À titre d’illustration, nous sommes avionneur et équipementier aéronautique. Or, nous venons de vivre dans un monde sans avions et même presque sans voitures. Le niveau de pollution a baissé drastiquement. Cela interroge tout le monde, hors de l’entreprise et dans l’entreprise ! Il faut donc établir une nouvelle légitimité pour nos activités, à l’aune de ce que nous venons de vivre. Ce n’est qu’un exemple, et nous travaillons au développement de technologies qui permettront de « décarbonner » le transport aérien. Mais il y a une foule de contradictions de ce type que les entreprises doivent résoudre. Parallèlement, la manière dont les employeurs – et les managers – se sont comportés durant la crise fera une vraie différence lorsque le marché du travail sera revenu à la normale…

 

Avez-vous changé de regard sur votre propre métier de DRH ?

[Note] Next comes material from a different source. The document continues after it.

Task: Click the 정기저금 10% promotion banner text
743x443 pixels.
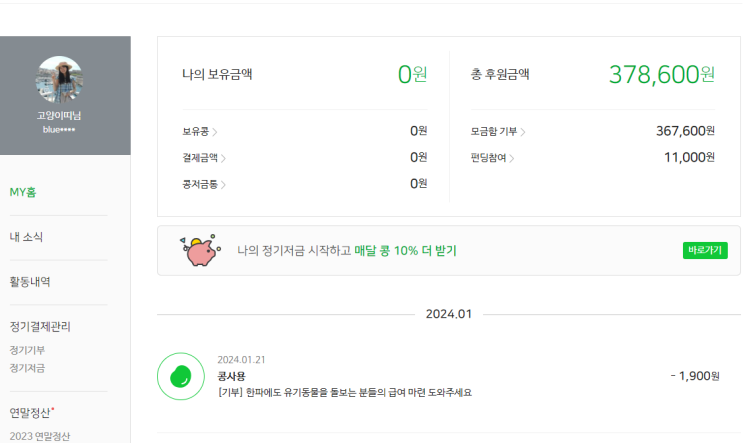Action: coord(346,250)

J.L. : J’ai vraiment eu le sentiment que la fonction était au centre de l’organisation. La sécurité des salariés, le bouleversement de l’organisation du travail, la nécessité de donner un cap, de trouver les équilibres entre le business, les attentes légitimes des salariés et les impératifs sanitaires nous ont mis au centre du jeu. La crise a révélé les valeurs de l’entreprise, et les RH sont les premiers porteurs de ces valeurs…

Nous retrouvons aujourd’hui un rôle plus classique d’ajustement de la ressource à la charge de travail tout en préservant les compétences, ce qui n’est pas le plus simple compte tenu de la crise que traverse notre secteur. La séquence qui s’ouvre souligne donc l’autre dimension de la fonction, celle qui consiste à faire face aux situations difficiles en prenant ou en accompagnant parfois des décisions difficiles.